** Opening EXCERPT TO READ block **

As I came away from the profane lot of horsemen gathered about the ruins of their fortunes or their hopes, I met Agassiz almost running to seize the chance of specimens. I told him to come back with me: that we must wait until the mob had spent its rage; but he kept on. I told him further that he risked spoiling his good chance, and, finally, that he would have his head punched; but he trotted on. I went with him, in the hope that I might protect him from the consequences of his curiosity.

When we reached the spot, there came about a marvel: in a moment he had all those raging men at his command. He went at once to work with the horses which had been hurt but were savable. His intense sympathy with the creatures, his knowledge of the remedies to be applied, his immediate appropriation of the whole situation, of which he was at once the master, made

those rude folks at once his friends. Nobody asked who he was, for the good reason that he was heart and soul of them. When the task of helping was done, Agassiz skillfully came to the point of his business, — the skeletons, and this so dexterously and sympathetically that the men were, it seemed, ready to turn over the living as well as the dead beasts for his service. I have seen a lot of human doing, much of it critically, as actor or near observer, but this was in many ways the greatest. The supreme art of it was in the use of a perfectly spontaneous and most actually sympathetic motive to gain an end. With others, this state of mind would lead to affection; with him, it in no wise diminished the quality of the emotion. He could measure the value of the motive, but do it without lessening its moral import.

As my account of Agassiz's quality should rest upon my experiences with him, I shall now go on to tell how and to what effect he trained me. In that day there were no written examinations on any subjects which candidates for the Lawrence Scientific School had to pass. The professors in charge of the several departments questioned the candidates and determined their fitness to pursue the course of study they desired to undertake. Few or none who had any semblance of an education were denied admission to Agassiz's laboratory. At that time the instructors had, in addition to their meagre salaries, his was then $2500 per annum, the regular fees paid in by the students under their charge. So I was promptly assured that I was admitted. Be it said, however, that he did give me an effective oral examination, which, as he told me, was intended to show

whether I could expect to go forward to a degree at the end of four years of study. On this matter of the degree he was obdurate, refusing to recommend some who had been with him for many years and had succeeded in their special work, giving as reason for his denial that they were "too ignorant."

** Closing EXCERPT TO READ block **

*PROBLEM*. Reproduce the part of the Agassiz passage that opens with the words "As I came away" and closes with "of his curiosity.".

** Opening EXTRACTED INFORMATION block **

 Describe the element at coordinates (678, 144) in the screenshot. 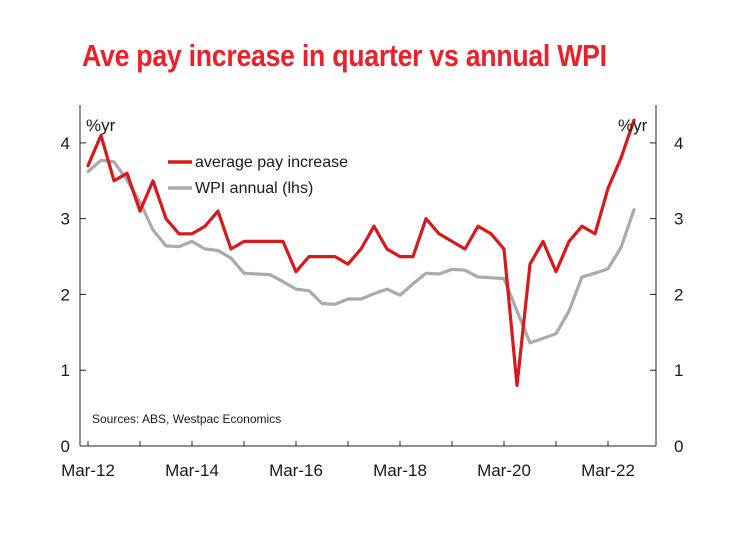

I see `right-tick-label: 4` at that location.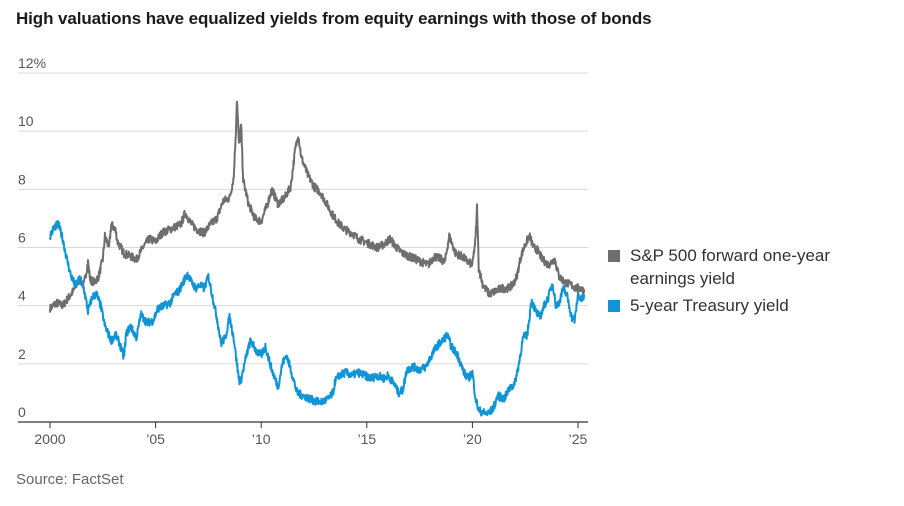 Image resolution: width=904 pixels, height=506 pixels. Describe the element at coordinates (311, 434) in the screenshot. I see `x-axis-ticks: 2000 ’05 ’10 ’15 ’20 ’25` at that location.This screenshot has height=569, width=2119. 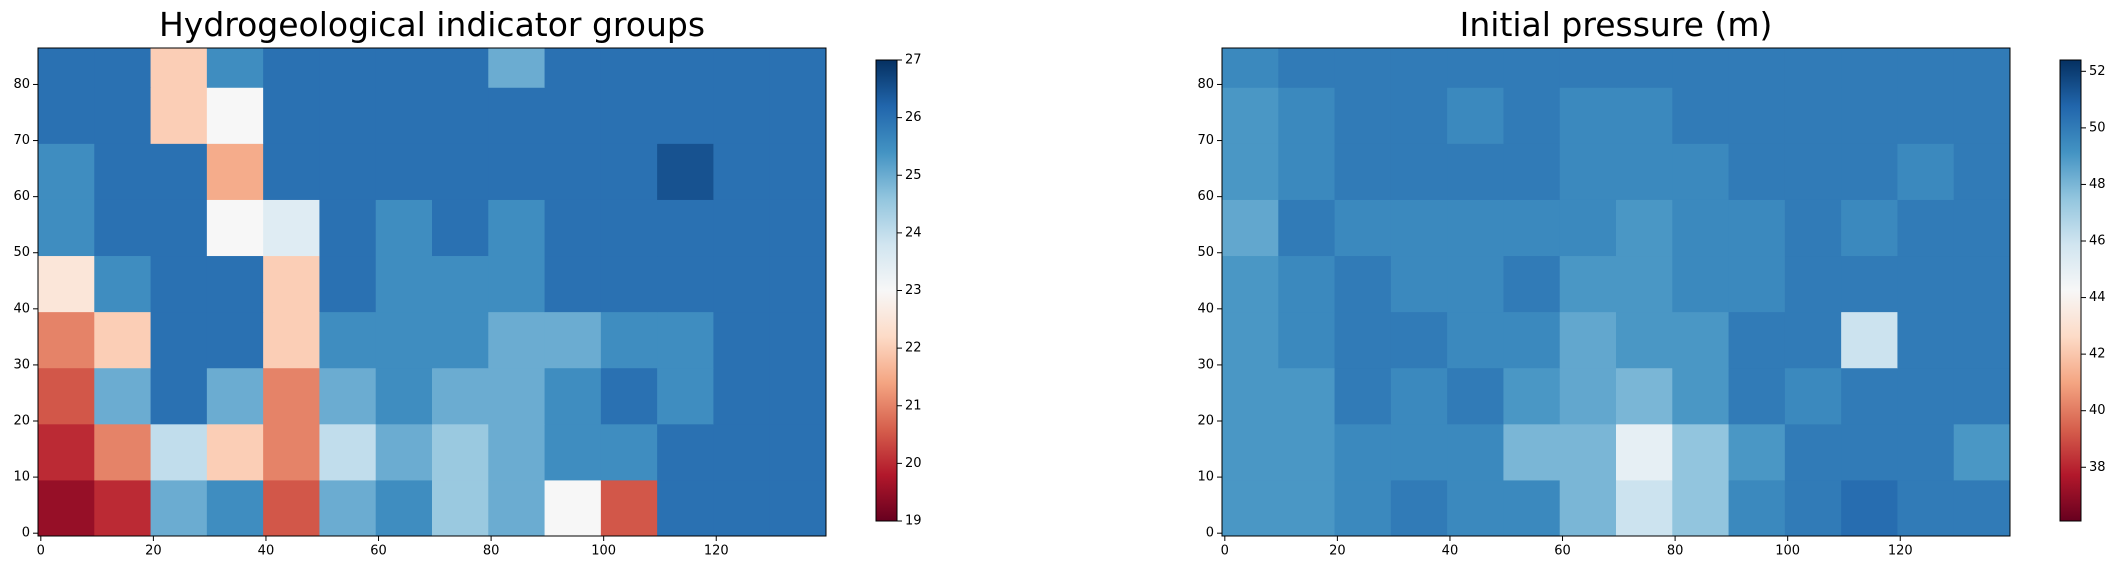 What do you see at coordinates (914, 406) in the screenshot?
I see `colorbar-tick-label: 21` at bounding box center [914, 406].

** Closing EXTRACTED INFORMATION block **

*ANSWER TO THIS PROBLEM*.
As I came away from the profane lot of horsemen gathered about the ruins of their fortunes or their hopes, I met Agassiz almost running to seize the chance of specimens. I told him to come back with me: that we must wait until the mob had spent its rage; but he kept on. I told him further that he risked spoiling his good chance, and, finally, that he would have his head punched; but he trotted on. I went with him, in the hope that I might protect him from the consequences of his curiosity.